Hoy, de nuevo, he salido del mercado con otra mamá. Todos los días alguna señora me dice cosas —que si estoy más alto, más guapo, más mayor— y entonces busco una falda, hundo mi cara en ella y no miro nada más. Y es que todas llevan ropa parecida y huelen igual de bien: a pan recién hecho, a mermelada de besos, a caricias de canela. Como no me atrevo a mirar por si la señora sigue ahí, hasta que no salimos a la plaza no me doy cuenta de que mi mamá ha cambiado. No digo nada, por vergüenza, porque se está muy bien, y sigo agarrado. No soy el único. Después de charlar entre ellas, nos deslían y cada cual vuelve a la suya.
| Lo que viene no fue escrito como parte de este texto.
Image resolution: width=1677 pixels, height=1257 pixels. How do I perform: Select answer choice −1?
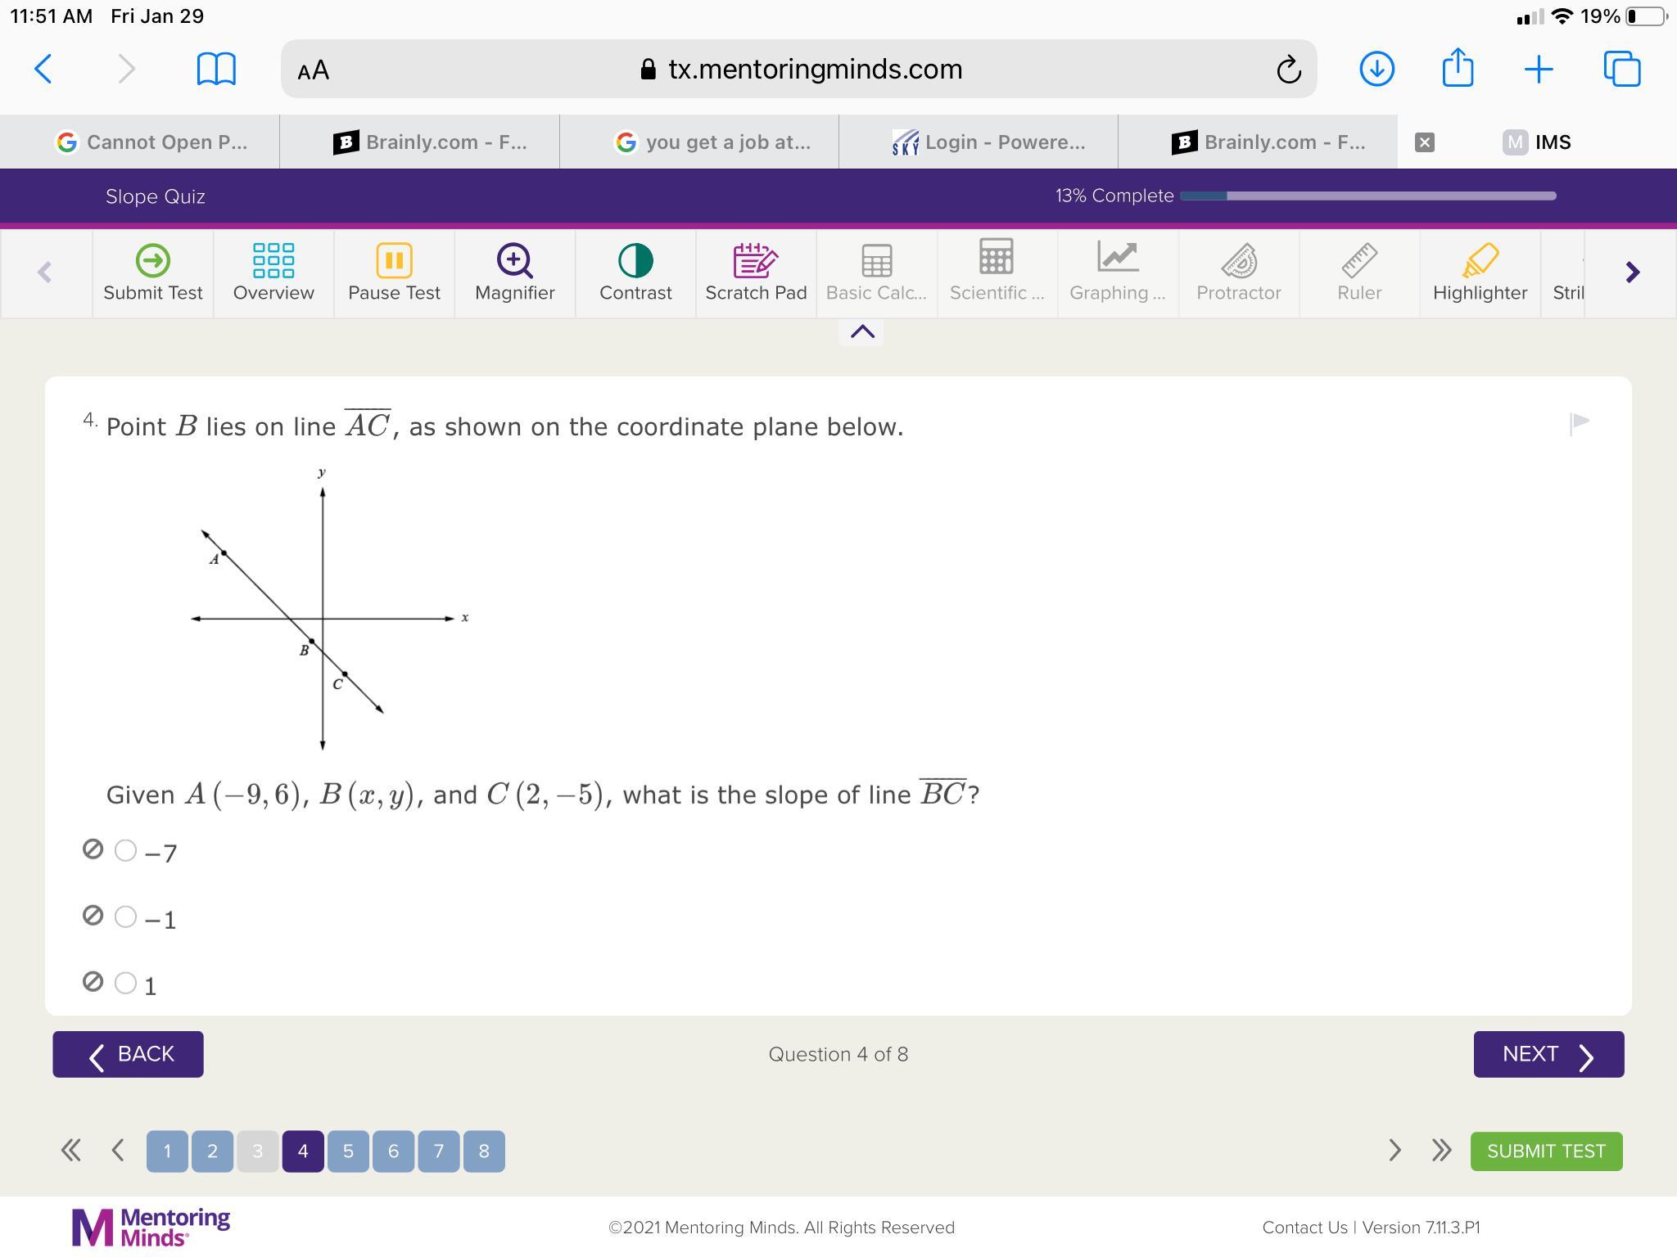tap(125, 917)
Es entonces cuando aprovecho para mirar a Paula, que me sonríe junto a su mamá. Yo vuelvo a esconder mi cara, pero hay algo que me hace devolverle la sonrisa por la rendija que se forma entre la falda y mis manos.

(Publicado en ENTC - La vergüenza y la confusión)

Showtime

A las 22:00, se produjo la erupción.
Mientras todos los animales huían despavoridos, las faldas del volcán se fueron llenando de curiosos, reporteros, vecinos que hablaban de lo tranquilo que parecía, jóvenes haciéndose selfis al borde del cráter, tertulianos, influencers, profetas y predicadores del fin del mundo, vendedores de magma y cenizas y alguien que pasaba por ahí. A las 22:15 el volcán se apagó y todos volvieron a sus casas defraudados. Solo el ruido de un tiroteo consiguió animarles de nuevo.